Commentary

It is more difficult to assess treatment benefits with primary prevention than with secondary prevention because event rates are lower. This difficulty is shown again in the review by Sanmuganathan et al of aspirin treatment for primary prevention of CAD events. The absolute benefit was a 0.15% reduction per year in MI compared with an increased risk of 0.04% per year for major non-cerebral haemorrhage (non-cerebral bleeds causing death, transfusion, or operation) and 0.18% per year for non-minor haemorrhage (non-cerebral bleeds not classified as minor). Differences in stroke or all-cause mortality were not statistically significant.

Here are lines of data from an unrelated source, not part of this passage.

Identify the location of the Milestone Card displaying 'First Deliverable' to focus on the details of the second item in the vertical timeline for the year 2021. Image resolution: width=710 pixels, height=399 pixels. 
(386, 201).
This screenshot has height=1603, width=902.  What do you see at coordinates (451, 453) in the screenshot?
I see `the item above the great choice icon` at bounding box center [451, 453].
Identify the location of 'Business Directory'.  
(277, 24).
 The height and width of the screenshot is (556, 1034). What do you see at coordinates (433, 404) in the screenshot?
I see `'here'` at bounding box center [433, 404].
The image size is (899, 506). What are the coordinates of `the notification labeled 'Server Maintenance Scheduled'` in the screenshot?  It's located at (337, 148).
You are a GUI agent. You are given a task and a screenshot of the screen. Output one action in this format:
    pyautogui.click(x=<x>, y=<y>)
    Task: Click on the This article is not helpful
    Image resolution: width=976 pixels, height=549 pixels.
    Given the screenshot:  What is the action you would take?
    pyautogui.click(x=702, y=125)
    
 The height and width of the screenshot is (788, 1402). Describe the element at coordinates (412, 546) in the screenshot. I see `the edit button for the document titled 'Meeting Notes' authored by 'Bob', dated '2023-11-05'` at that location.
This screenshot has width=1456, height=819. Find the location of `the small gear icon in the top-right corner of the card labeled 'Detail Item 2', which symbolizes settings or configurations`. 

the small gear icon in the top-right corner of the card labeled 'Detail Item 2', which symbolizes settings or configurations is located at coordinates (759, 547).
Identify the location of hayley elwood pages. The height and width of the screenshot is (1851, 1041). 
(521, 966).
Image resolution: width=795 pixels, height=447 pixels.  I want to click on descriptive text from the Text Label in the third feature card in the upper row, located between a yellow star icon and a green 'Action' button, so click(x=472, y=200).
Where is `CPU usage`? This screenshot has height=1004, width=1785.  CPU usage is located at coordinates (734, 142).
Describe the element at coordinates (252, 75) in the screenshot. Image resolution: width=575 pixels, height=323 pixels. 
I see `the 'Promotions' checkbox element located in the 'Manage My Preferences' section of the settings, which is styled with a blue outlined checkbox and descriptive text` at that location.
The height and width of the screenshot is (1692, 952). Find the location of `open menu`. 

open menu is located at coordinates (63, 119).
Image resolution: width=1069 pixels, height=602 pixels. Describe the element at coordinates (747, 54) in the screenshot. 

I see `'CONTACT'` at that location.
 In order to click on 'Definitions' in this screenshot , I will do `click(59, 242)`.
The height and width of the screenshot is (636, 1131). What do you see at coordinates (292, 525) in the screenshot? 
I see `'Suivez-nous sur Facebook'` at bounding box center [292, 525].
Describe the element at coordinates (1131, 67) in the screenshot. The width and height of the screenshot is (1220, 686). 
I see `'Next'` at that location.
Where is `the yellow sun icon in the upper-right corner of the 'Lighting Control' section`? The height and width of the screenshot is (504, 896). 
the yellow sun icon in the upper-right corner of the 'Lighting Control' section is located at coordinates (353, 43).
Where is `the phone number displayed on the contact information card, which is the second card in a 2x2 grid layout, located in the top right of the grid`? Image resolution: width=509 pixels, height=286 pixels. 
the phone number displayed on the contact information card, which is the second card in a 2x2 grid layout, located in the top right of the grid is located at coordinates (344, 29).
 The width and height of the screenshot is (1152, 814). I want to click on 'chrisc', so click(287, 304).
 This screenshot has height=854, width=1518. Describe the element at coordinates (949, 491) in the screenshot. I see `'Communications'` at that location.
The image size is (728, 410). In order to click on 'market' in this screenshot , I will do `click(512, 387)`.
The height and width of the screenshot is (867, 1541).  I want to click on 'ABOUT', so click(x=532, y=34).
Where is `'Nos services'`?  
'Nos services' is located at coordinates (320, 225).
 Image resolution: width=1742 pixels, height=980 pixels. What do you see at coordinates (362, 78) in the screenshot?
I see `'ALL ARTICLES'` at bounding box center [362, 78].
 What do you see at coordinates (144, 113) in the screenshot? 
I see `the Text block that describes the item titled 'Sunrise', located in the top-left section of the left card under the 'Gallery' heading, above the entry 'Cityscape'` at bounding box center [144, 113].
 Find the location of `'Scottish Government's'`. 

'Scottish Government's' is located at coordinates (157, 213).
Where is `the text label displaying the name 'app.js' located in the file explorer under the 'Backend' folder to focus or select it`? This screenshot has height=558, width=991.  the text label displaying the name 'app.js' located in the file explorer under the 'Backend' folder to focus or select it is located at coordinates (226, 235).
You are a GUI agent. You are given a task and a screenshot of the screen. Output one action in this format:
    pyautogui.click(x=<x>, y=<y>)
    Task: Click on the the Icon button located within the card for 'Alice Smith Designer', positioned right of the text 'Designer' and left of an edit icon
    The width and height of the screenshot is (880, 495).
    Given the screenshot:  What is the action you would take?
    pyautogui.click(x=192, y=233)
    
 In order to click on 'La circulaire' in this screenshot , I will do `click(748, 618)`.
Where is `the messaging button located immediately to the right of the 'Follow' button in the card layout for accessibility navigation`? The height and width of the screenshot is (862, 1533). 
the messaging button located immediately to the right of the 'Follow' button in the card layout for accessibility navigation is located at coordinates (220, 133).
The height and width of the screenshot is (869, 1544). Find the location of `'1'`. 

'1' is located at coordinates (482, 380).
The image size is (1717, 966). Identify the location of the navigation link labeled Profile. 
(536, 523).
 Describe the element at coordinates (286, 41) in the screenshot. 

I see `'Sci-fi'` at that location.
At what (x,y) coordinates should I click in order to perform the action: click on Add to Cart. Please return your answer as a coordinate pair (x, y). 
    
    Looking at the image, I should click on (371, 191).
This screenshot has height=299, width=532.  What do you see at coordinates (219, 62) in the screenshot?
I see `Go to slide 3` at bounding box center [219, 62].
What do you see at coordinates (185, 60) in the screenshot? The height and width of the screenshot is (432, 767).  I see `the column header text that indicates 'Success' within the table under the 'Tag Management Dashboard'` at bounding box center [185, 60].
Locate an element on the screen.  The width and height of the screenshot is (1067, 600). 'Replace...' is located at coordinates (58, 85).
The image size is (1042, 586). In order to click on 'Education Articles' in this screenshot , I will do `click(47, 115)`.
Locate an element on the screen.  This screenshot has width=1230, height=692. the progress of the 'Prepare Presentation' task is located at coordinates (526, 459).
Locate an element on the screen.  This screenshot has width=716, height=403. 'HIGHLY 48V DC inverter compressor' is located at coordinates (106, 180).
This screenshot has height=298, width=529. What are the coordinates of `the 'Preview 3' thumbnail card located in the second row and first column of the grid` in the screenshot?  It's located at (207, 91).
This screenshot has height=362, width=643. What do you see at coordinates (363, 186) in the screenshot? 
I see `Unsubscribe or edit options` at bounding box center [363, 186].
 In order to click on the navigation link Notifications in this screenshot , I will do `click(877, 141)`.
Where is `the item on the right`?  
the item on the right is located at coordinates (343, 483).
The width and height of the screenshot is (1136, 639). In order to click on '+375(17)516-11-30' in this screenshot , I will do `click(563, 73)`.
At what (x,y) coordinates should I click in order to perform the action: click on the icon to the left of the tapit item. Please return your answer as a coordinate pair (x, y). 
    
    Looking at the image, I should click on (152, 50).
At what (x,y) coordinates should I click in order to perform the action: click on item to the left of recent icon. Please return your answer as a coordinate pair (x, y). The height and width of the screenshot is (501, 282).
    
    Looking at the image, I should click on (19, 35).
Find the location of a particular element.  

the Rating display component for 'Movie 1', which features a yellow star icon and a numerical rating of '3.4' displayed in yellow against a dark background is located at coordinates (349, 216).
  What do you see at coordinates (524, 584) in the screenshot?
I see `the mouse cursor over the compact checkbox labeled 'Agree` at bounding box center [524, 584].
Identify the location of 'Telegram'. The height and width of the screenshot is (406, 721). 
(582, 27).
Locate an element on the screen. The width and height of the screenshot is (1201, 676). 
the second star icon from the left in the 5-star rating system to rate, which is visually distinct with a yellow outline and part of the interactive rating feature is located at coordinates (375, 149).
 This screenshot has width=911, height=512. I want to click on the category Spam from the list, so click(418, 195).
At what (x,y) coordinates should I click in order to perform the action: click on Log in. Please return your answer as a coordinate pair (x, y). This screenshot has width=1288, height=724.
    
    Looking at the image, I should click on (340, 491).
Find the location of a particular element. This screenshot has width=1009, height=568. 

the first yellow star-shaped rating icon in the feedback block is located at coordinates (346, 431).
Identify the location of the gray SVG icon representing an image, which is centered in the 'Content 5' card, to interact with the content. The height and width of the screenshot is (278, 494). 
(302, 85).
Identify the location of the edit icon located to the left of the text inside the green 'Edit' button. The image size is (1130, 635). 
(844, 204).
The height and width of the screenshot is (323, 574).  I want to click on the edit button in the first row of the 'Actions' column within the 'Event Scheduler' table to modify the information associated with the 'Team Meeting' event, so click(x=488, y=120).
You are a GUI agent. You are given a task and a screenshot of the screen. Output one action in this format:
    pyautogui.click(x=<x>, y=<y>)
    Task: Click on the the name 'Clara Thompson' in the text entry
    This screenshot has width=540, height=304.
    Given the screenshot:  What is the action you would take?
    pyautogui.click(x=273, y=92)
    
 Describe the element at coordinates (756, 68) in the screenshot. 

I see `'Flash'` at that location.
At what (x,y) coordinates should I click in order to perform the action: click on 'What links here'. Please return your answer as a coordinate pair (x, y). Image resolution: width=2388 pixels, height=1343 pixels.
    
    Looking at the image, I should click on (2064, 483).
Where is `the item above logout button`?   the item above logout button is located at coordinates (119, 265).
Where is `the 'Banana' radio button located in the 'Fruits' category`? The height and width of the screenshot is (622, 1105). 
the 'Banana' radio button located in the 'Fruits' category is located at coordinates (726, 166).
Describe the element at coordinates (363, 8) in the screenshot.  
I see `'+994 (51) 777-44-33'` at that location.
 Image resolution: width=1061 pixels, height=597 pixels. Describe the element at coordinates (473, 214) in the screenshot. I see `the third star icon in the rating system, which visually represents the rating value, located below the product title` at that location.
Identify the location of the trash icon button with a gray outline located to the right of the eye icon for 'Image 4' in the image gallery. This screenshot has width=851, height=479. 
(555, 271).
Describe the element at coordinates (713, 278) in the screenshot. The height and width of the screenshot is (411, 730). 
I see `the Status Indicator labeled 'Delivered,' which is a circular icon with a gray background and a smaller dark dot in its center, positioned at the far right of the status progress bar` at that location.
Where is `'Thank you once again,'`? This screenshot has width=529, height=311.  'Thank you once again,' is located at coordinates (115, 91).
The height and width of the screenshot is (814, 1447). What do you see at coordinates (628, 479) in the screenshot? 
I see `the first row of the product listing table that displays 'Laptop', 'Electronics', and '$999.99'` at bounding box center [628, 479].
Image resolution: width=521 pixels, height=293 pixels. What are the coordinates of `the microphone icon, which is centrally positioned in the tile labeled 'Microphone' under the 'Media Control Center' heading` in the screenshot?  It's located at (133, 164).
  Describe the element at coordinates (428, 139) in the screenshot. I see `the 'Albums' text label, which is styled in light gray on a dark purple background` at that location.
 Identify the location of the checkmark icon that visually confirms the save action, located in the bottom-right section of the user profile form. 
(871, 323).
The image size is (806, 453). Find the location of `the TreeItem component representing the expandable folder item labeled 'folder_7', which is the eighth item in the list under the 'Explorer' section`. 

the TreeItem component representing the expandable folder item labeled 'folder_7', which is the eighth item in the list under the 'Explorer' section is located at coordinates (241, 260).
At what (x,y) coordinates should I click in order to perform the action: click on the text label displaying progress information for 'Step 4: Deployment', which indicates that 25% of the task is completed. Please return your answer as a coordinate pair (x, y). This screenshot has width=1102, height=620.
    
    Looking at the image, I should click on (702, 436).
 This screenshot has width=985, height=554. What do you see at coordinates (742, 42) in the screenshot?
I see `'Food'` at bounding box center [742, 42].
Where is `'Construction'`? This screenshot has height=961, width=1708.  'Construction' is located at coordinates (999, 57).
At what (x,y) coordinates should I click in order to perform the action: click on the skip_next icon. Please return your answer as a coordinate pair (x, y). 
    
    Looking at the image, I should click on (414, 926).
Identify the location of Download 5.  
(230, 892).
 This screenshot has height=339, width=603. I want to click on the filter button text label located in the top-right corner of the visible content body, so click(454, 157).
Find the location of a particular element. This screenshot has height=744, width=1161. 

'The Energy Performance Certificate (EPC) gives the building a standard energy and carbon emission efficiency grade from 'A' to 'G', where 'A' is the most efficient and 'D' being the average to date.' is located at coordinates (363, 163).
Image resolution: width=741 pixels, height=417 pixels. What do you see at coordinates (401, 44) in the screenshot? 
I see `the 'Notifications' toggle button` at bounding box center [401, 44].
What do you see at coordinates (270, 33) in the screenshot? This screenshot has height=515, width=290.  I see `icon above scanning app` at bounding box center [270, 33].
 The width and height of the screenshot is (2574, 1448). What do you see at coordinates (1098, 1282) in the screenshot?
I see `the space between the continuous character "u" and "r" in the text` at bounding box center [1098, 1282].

The 4 trials summarised in this paper have previously been reviewed in the sixth American College of Chest Physicians consensus conference on antithrombotic treatment.¹ These authors recommended the use of 75 or 81 mg of aspirin daily for primary prevention because of lower stroke rates in the 2 trials that used this dose compared with the 325 mg daily or every-other-day doses used in the other 2 trials. They also emphasised lowering the diastolic blood pressure below 85 mm Hg in patients receiving aspirin for primary prevention. Because the bleeding risk remains constant, whereas the therapeutic benefit and the risk for cardiovascular events increase, treating higher-risk patients makes more clinical sense than does treating everyone. For risk assessment, the consensus conference authors emphasise older age and cardiac risk factors, whereas Sanmuganathan et al offer a modified Sheffield table.